══ TASK DATA ══

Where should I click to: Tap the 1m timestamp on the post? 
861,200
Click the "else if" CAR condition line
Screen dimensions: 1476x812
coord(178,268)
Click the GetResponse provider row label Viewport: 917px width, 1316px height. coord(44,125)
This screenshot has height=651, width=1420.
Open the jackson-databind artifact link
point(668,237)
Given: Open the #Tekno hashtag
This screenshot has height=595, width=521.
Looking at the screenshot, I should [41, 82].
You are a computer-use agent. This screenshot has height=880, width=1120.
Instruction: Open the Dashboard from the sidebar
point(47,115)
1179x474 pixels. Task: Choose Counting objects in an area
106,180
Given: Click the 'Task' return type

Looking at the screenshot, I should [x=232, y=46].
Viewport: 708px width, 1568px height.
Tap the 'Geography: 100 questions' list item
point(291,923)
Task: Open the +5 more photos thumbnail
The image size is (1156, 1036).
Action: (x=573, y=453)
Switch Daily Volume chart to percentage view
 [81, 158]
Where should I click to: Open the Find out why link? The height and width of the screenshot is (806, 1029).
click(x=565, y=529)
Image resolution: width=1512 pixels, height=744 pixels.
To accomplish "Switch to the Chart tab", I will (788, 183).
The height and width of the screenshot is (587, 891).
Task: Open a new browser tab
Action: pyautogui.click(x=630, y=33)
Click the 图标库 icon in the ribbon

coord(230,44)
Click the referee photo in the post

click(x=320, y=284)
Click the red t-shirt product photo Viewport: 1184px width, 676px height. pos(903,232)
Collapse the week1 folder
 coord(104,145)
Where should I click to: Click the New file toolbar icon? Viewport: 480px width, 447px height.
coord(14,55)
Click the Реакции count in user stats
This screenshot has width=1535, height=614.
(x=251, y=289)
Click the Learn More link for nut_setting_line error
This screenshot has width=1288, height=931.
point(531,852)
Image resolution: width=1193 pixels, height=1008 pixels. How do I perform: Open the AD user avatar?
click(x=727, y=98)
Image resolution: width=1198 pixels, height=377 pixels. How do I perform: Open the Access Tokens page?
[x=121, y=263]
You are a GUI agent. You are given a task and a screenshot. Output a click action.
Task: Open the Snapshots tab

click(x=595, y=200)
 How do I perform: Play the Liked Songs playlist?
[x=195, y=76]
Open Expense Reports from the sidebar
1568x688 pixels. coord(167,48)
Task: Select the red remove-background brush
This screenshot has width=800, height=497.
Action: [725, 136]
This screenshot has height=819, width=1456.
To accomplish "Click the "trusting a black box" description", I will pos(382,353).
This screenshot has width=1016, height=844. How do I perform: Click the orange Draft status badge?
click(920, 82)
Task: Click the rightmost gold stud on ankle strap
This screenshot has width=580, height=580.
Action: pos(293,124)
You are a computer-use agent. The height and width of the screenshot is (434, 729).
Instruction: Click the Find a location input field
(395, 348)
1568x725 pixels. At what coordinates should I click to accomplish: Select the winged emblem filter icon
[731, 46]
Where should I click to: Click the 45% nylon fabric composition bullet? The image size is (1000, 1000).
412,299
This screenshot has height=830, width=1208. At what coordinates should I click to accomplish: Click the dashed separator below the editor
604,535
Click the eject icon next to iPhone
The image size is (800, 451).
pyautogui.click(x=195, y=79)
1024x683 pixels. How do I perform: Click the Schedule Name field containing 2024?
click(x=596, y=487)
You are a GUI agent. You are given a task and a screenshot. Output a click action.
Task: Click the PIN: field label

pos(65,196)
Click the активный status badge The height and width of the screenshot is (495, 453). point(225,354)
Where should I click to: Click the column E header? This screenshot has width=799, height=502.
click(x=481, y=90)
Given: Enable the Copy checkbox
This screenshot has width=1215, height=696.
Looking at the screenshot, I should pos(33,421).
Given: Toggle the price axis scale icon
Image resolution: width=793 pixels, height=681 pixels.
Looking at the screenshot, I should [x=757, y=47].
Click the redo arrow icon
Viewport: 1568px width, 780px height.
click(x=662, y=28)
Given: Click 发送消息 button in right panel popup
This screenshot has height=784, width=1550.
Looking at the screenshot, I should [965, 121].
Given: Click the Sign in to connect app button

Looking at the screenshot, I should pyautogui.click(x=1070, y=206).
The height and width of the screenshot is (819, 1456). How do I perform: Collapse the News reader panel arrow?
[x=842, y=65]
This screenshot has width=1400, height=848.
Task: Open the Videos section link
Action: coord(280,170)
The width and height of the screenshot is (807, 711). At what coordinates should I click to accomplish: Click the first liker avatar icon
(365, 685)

═══

> **WHAT IS EXPECTED**:
Which lines of the data include the word "agent"? Copy each one.

> **ANSWER BOX**:
You are a computer-use agent. This screenshot has height=880, width=1120.
You are a GUI agent. You are given a task and a screenshot. Output a click action.
You are a computer-use agent. The height and width of the screenshot is (434, 729).
You are a GUI agent. You are given a task and a screenshot. Output a click action.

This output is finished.